• [Things to do]
**1)** Which specific foods are named in the passage the post quotes from the article?
**2)** Write out the post on saturated fat from "When I was listening" up to and including "is rapidly digested.".

• [Passage shown]
┄┄┄┄┄┄┄┄┄┄

Friday 25 July 2014

Michael Mosley, the Daily Mail, and saturated fat

When I was listening to late-night radio recently they started to discuss an article in the Daily Mail about saturated fat and heart disease. The article was written by Dr Michael Mosley. The presenter said that he didn't realize that pasta and potatoes are bad for you.

I took a good look at the article because I thought what he wrote is wrong. This is what he wrote.

"My response was to exercise more but it had little effect. I was eating less fat, but compensating with starchy pasta and potatoes. What I hadn't appreciated is the way these foods act on your body. A boiled potato will push your blood glucose up almost as fast as a tablespoon of sugar, since it is rapidly digested.
Ironically, we now know that if you eat that potato with butter, the fat will slow absorption and the blood sugar peak will be less extreme.
Rapid spikes in glucose force your pancreas to pump out insulin, which drives it back down, but can leave you hungry again a few hours later.
Carbohydrates are also less satiating than fat or protein. So you eat more and the weight creeps up."

Pasta has a low Glycemic Index which means that it doesn't push your blood glucose up. So he's got that wrong. As for potatoes, some potatoes have a high GI and some a low GI. New potatoes have a low or moderate GI. Nowhere in the article does he mention the Glycemic Index. He doesn't seem to understand what it is.

┄┄┄┄┄┄┄┄┄┄

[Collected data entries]
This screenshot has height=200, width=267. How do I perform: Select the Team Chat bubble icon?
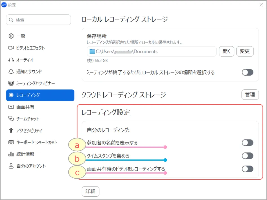(11, 119)
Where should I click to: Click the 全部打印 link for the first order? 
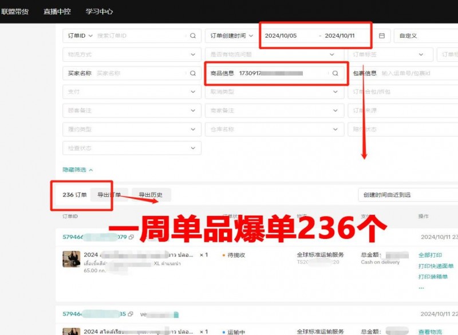(x=430, y=255)
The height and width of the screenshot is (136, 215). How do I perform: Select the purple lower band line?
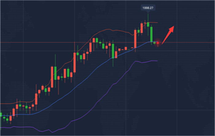tap(101, 97)
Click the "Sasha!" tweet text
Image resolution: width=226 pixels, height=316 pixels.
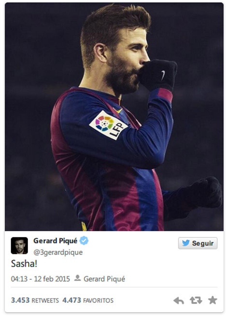[x=24, y=264]
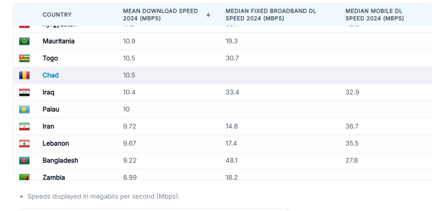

┄┄┄┄┄┄┄┄┄┄

• [Responses by item number]
**1)** Pasta, potatoes, sugar, butter

**2)**
When I was listening to late-night radio recently they started to discuss an article in the Daily Mail about saturated fat and heart disease. The article was written by Dr Michael Mosley. The presenter said that he didn't realize that pasta and potatoes are bad for you.

I took a good look at the article because I thought what he wrote is wrong. This is what he wrote.

"My response was to exercise more but it had little effect. I was eating less fat, but compensating with starchy pasta and potatoes. What I hadn't appreciated is the way these foods act on your body. A boiled potato will push your blood glucose up almost as fast as a tablespoon of sugar, since it is rapidly digested.